Make Georgia’s tax code stimulate business growth—is the charge of the Special Council on Tax Reform and Fairness.

Although its final recommendations won’t come until mid-December, they’ll probably uphold Georgia’s tax credits.

A. D. Frazier chairs the council. "They’re a fact of life. All other states competing with us brutally for new jobs and new business have some special tax credit, some exemptions, deal or deals they’re willing to offer companies," says Frazier, "so we can not not."

Also, likely to remain untouched… inputs on manufacturing and farming. Right now raw materials and feed aren’t taxed. Frazier says it will probably stay that way.

As far as a state grocery tax?

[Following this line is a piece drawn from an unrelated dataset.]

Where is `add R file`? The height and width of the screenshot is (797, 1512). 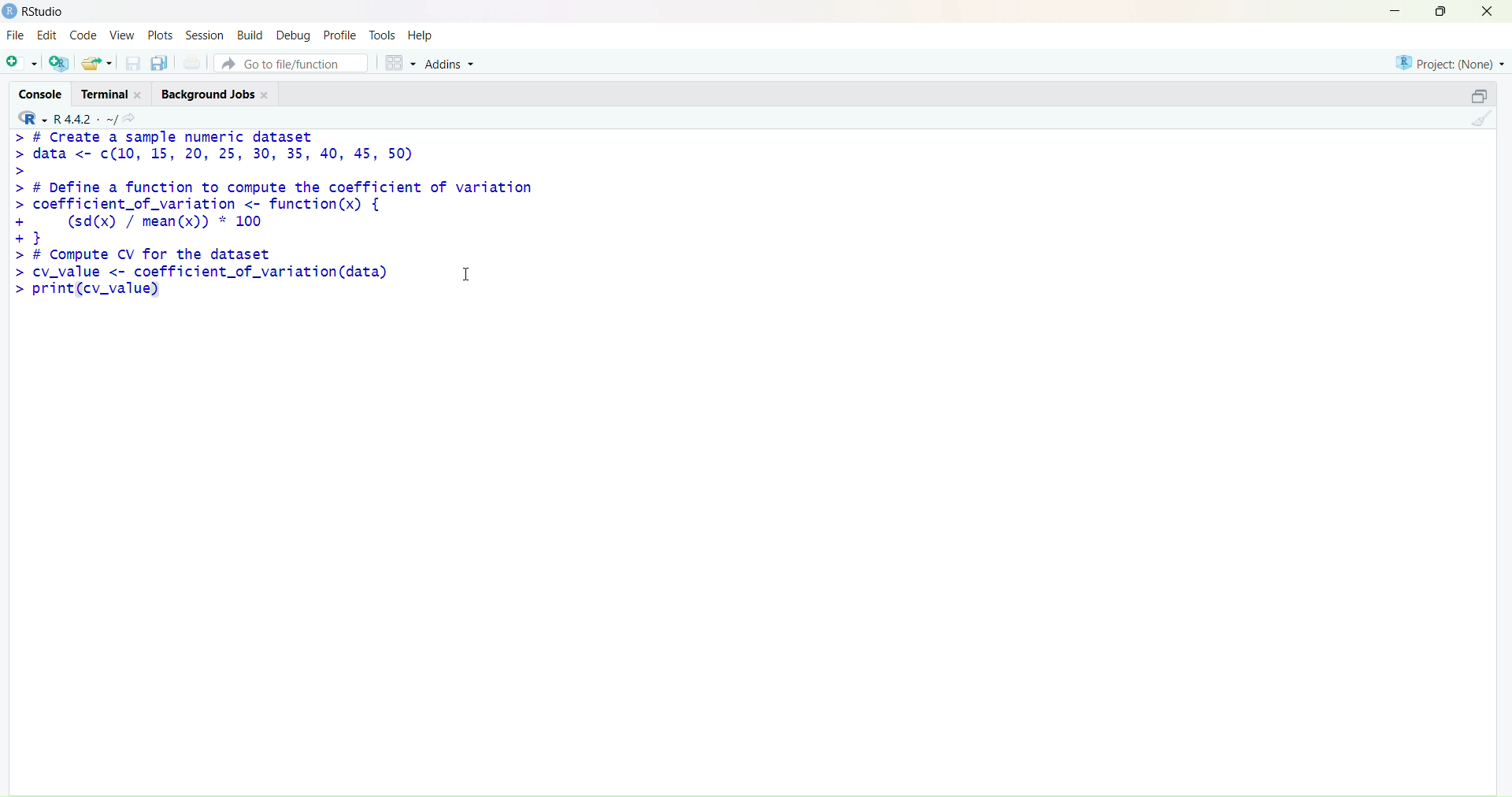 add R file is located at coordinates (59, 64).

Governor-elect Nathan Deal said he wouldn’t support it while campaigning so it could be off-limits too.

And taxing services like hair cuts and car repairs… that’s still up for consideration, says Frazier.

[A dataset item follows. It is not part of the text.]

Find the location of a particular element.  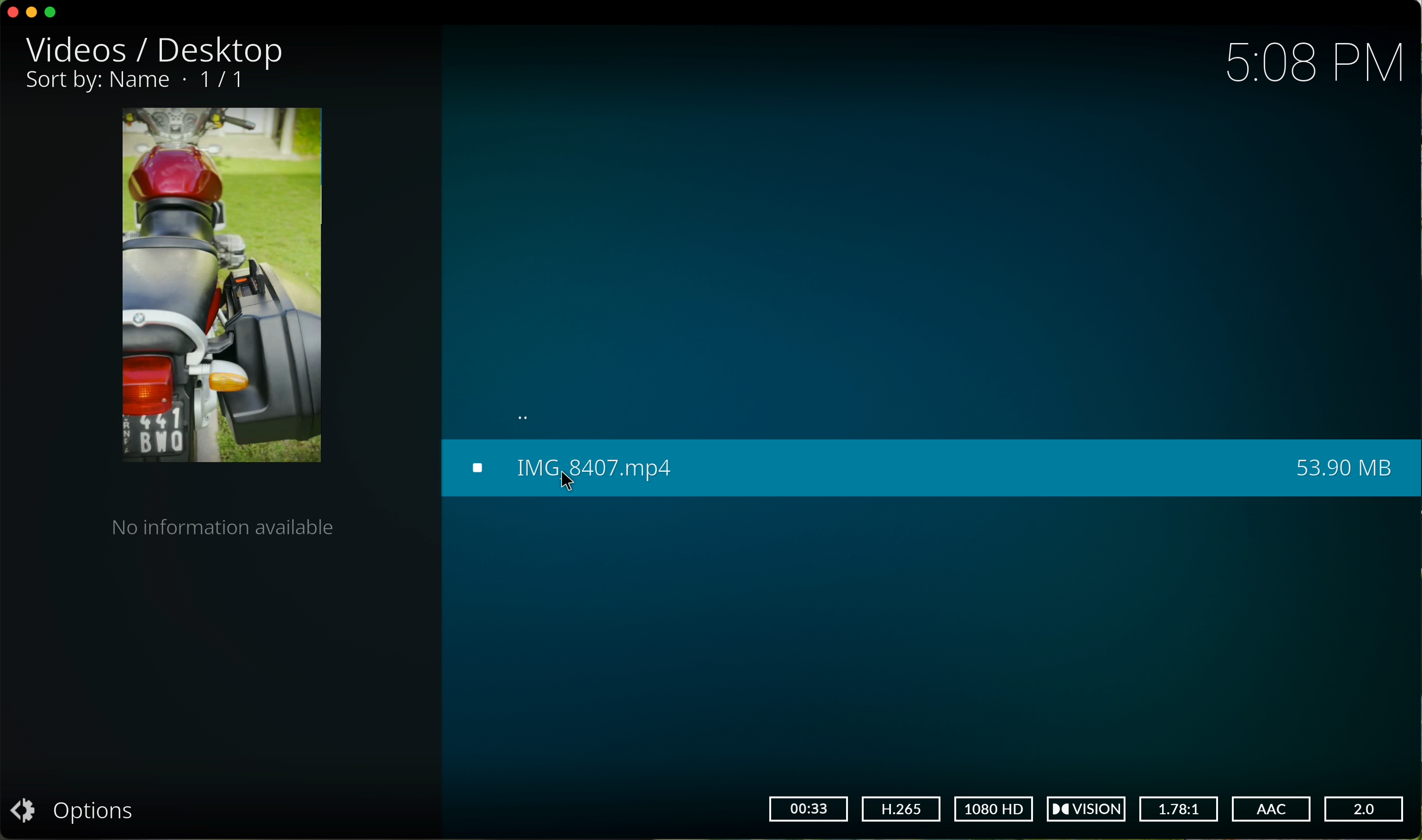

5:08 PM is located at coordinates (1314, 64).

The tax council finished its tour of the state to hear concerns from people and businesses. Frazier says the most resounding complaint was against local taxes, property taxes in particular. Though local collections aren’t under the council’s purview, Frazier points out that’s where the biggest tax burden lies.

"Georgia ranks 48 in per capital tax revenue in Georgia. Georgia state tax. 48 that’s low. We rank 22nd in local taxes," says Frazier. "So we’re above the median in local taxes collected."

Frazier says in some cases, the inventory tax on businesses makes up a large portion of the local digest. He says the council will hear from experts Wednesday on how inventory taxes in neighboring states compare with Georgia.